Annie a choisi un sujet délicat pour raconter une nuit d’insomnie. Le récit est fort et ne devrait pas vous laisser indifférent. Bonne lecture !
Et après ?
Dix heures et demie. Onze heures vingt. Minuit dix. Deux heures moins le quart. Couchée dans mon lit, je suis hypnotisée par le cadran et les aiguilles phosphorescentes de mon réveil. En fait, je suis submergée par l’horreur, la colère, le chagrin. Mon cerveau est en ébullition. Des milliers d’images de la journée d’hier s’y bousculent et s’y entrechoquent. Sans répit. Toutes filmées en direct, puis diffusées en boucle sur les chaînes de télévision du monde entier. Une pluie d’encre noire tombe du ciel. Ce sont des hommes et des femmes qui se jettent dans le vide. Fuyant les flammes. Je suis choquée. Terrifiée. Sidérée. Le film d’horreur continue. Les tours jumelles s’effondrent. Des chapelets de zombies en panique fuient, les yeux hagards. Il y a urgence à sortir de cet enfer. Images violentes. Monstrueuses. Insoutenables. Obsessionnelles. Ma tête bourdonne. Inimaginable de voir un avion voler, droit dans une tour. Et, un deuxième. Scénario meurtrier. Envie de vomir. Je me lève ?
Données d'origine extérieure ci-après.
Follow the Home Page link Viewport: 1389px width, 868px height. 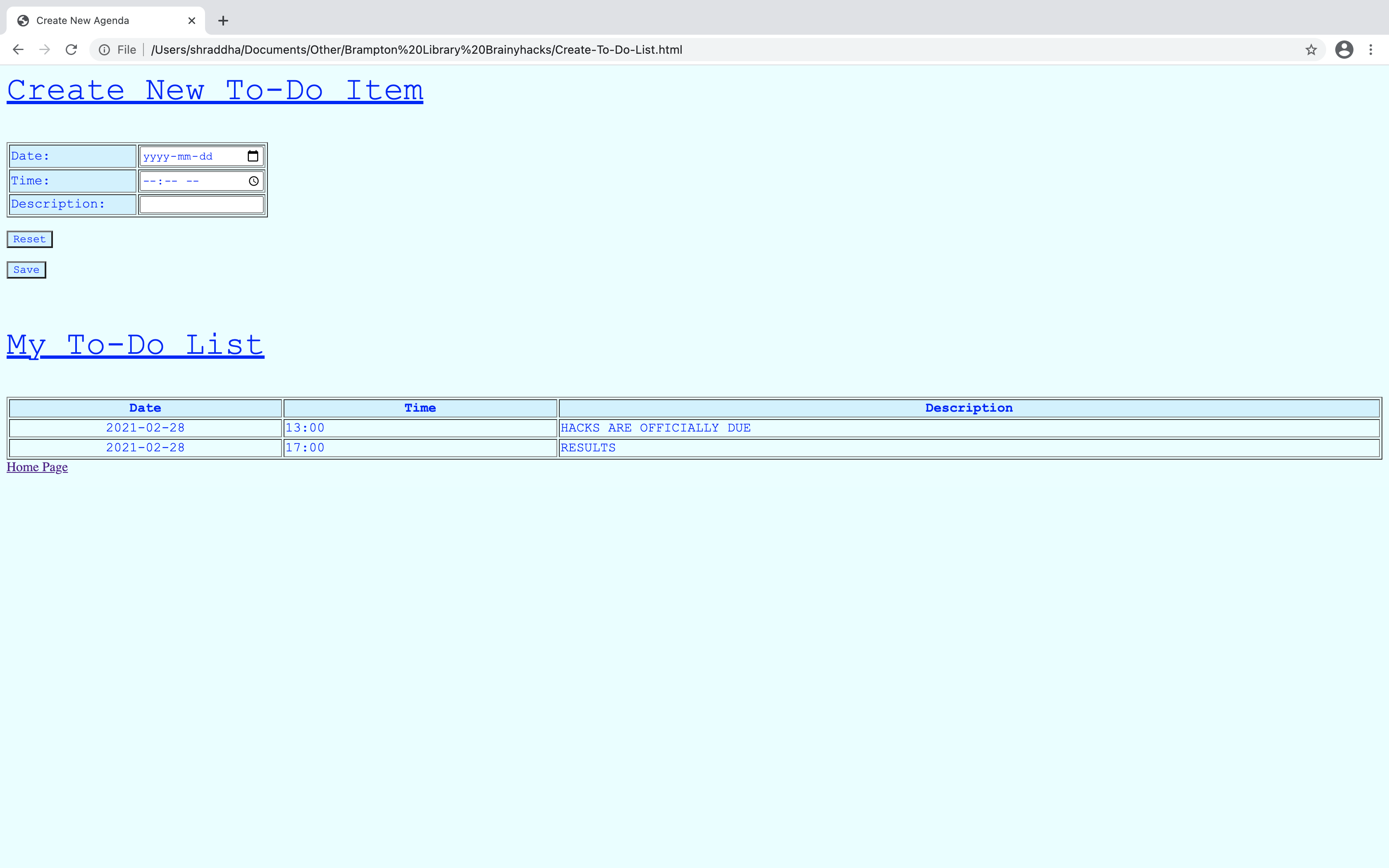37,467
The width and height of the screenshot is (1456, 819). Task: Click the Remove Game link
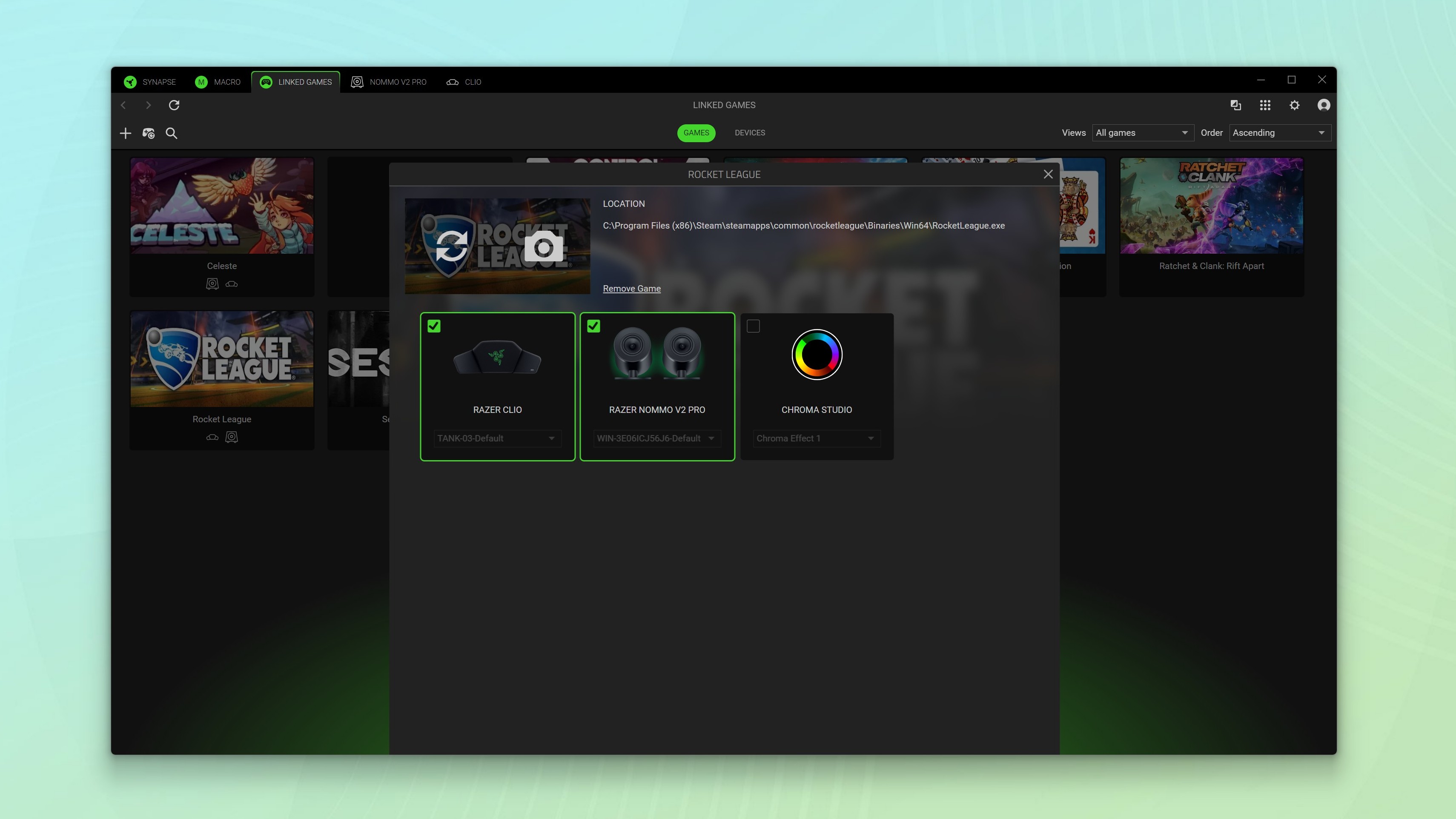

L’impact émotionnel est tel qu’il m’est impossible de dormir. Impossible d’oublier ces hommes cagoulés et casqués qui escaladent les montagnes gigantesques de décombres où se glissent sous elles dans l’espoir de sauver quelques vies. Impossible d’oublier ces meutes d’ambulances, filant tous azimuts, sirènes hurlantes. Impossible d’ignorer toutes ces vies brisées ? Ces destins sacrifiés ? Combien sont-ils ? Mille ? Deux mille ? Trois mille ? Plus ? Je pense à eux. J’imagine leur peine. Abyssale.
Les mots de Bush, son appel à « gagner la guerre contre le terrorisme international », résonnent cruellement dans ma tête. Comment en est-on arrivé là ? Je rumine, fulmine, me tourne et me retourne dans mon lit. Assez des discours ! On est au 21e siècle. Pourquoi y a-t-il, toujours et encore, autant de sauvagerie de par le monde ? L’insomnie est là, mais cette nuit, c’est mon amie. Je n’ai pas le droit de dormir tranquille alors qu’au même moment, des familles crient leur douleur, pleurent leurs morts. J’ai besoin de comprendre. D’agir. Moi, je suis vivante. Que faire ? Demain ? Et après ?
Il est trois heures du matin. C’est quoi ce bruit ? Un claquement métallique ? J’ai sûrement mal fermé la persienne de la fenêtre du bureau. Au fait, j’y pense… Il va falloir que je change le fond d’écran de mon ordinateur. Que je choisisse une nouvelle photo. Ce serait indécent de garder celle des Twin Towers que j’ai prise, cet été. Demain, j’archiverai la centaine de photos prises du Observation Desk de la tour sud – tout comme celles des tours elles-mêmes… Il faut laisser du temps au temps. Je les trierai … après… peut-être…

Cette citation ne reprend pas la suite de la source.